▸ **Texto selecionado**
★ ★ ★ ★

Carlos de Oliveira Paes, o réu deste processo, era um homem casado, idade não especificada e sub-intendente municipal. Esse cargo significava, na prática, que ele era a primeira autoridade do distrito, como se fosse o “prefeito” de Nova Bréscia. Já a vítima era Maria Emília Moraes, menor de 16 anos, criada por sua mãe viúva e de uma vida “simples, pobre, mas honesta”. O acusado frequentava cotidianamente a casa dessas duas mulheres e, “usando de sua posição como autoridade administrativa”, ganhara confiança de Maria da Silva, mãe da lastimada.
Assim, o sub-intendente conseguiu a permissão da viúva para Emília assumir um emprego como professora municipal, cujo cargo ele havia arranjado. Contudo, para desempenhar tal posição, a autora do processo precisou mudar-se da casa de sua genitora, o que significava estar “livre de qualquer olhar” e da proteção de Maria da Silva. Com esse cenário, Carlos começa um “cerco de seduções, procurando enganá-la com promessas falsas [...] e assíduas alterações de apaixonado impulso”. Mesmo com tantas tentativas, Maria Emília não cede às vontades do réu.
Segundo a autora do caso, Carlos Paes não conseguindo pelos “meios suasórios saciar seus obcecantes desejos de libidinagem”, decide partir para a violência física e ameaça, resultando no “revoltante crime de estupro e defloramento”, o qual ela denuncia. O réu “temendo o castigo da justiça”, antes mesmo da acusação ser concretizada, começa a espalhar pela cidade que a lastimada na realidade não era de um “lar honesto”, e sim uma mulher desvirginada por outro há muitos anos.
Além disso, segundo Maria Emília, o réu, querendo escapar da prisão, aproveitou de sua autoridade para coagi-la a produzir “cartas de amor”, cujo conteúdo era previamente decidido por ele. Todo esse trâmite era realizado com ajuda de um guarda municipal de confiança do sub-intendente, responsável por levar os textos escritos por Carlos para a casa da vítima que então copiava-os com sua letra. Esse mesmo policial posteriormente prestou testemunho no processo-crime aqui descrito e afirmou ter ouvido da própria Maria Emília a confissão de que ela realmente não era mais virgem desde antes de sua puberdade. Pelo visto, é antiga a prática de algumas autoridades usarem seus subordinados para interesses pessoais, como prováveis falsos depoimentos.

★ ★ ★ ★

▸ **Tarefas a realizar**
a: Devolva, sem qualquer alteração, o trecho do texto sobre o processo-crime que se inicia nas palavras que contêm "Segundo a autora" e termina em "há muitos anos.".
b: Dê prosseguimento ao texto sobre o processo-crime a partir do ponto em que ele se encerra.

▸ **Excerto de dados**
★ ★ ★ ★

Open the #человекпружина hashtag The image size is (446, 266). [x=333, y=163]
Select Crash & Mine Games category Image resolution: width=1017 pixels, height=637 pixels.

★ ★ ★ ★

▸ **Resultados das tarefas**
a:
Segundo a autora do caso, Carlos Paes não conseguindo pelos “meios suasórios saciar seus obcecantes desejos de libidinagem”, decide partir para a violência física e ameaça, resultando no “revoltante crime de estupro e defloramento”, o qual ela denuncia. O réu “temendo o castigo da justiça”, antes mesmo da acusação ser concretizada, começa a espalhar pela cidade que a lastimada na realidade não era de um “lar honesto”, e sim uma mulher desvirginada por outro há muitos anos.

b:
Os conteúdos dessas cartas anexadas ao processo são bastante interessantes. As da vítima, que segundo ela foram forjadas, são longas juras de amor e fidelidade, além de comentários sobre já ter “se deitado com outro”. Já nos escritos de Carlos há grande preocupação que ela denunciasse-o: “Confiando em Deus espero que [...] me descanse este coração que entreguei a ti e por ti”, “Espero tua resposta a fim de não me pores louco” e “Minha querida não vás mudar de pensamento de uma hora para a outra, e fazeres depois de tantos juramentos cavarem a minha desgraça”. Ainda uma descrição de um sonho terrível, em que Maria Emília casava-se com outro (lembrando que Carlos já havia contraído matrimônio com outra mulher) e que para piorar a situação de seu pesadelo, segundo réu, o noivo “era um mulato (sic) alto de cavanhaque e chapéu picareta”. O racismo é outro elemento persistente da sociedade da época, notório neste último trecho.
As bases do argumento da defesa foram essas cartas e as alegações de cunho moral sobre a vida de Maria Emília. Segundo os advogados de Carlos de Oliveira Paes, os dois tinham um relacionamento extraconjugal consensual e a vítima não era “uma pessoa ingênua, inexperiente, que não pudesse fugir [...] dos galanteios e propostas” caso desejasse.
Transformá-la em uma mulher indigna era importante para terminar com os argumentos da acusação. Na lei vigente da época (o código penal de 1890) o crime de estupro tinha agravantes se a mulher era considerada “honesta”, ou seja, virgem ou viúva, caso contrário a impunidade era quase certa. O resultado dessa estratégia da defesa foi horrível para a vítima: enquanto o julgamento do processo ocorria, Maria Emília precisou refugiar-se em um colégio religioso para evitar as difamações, ameaças e perturbações do réu.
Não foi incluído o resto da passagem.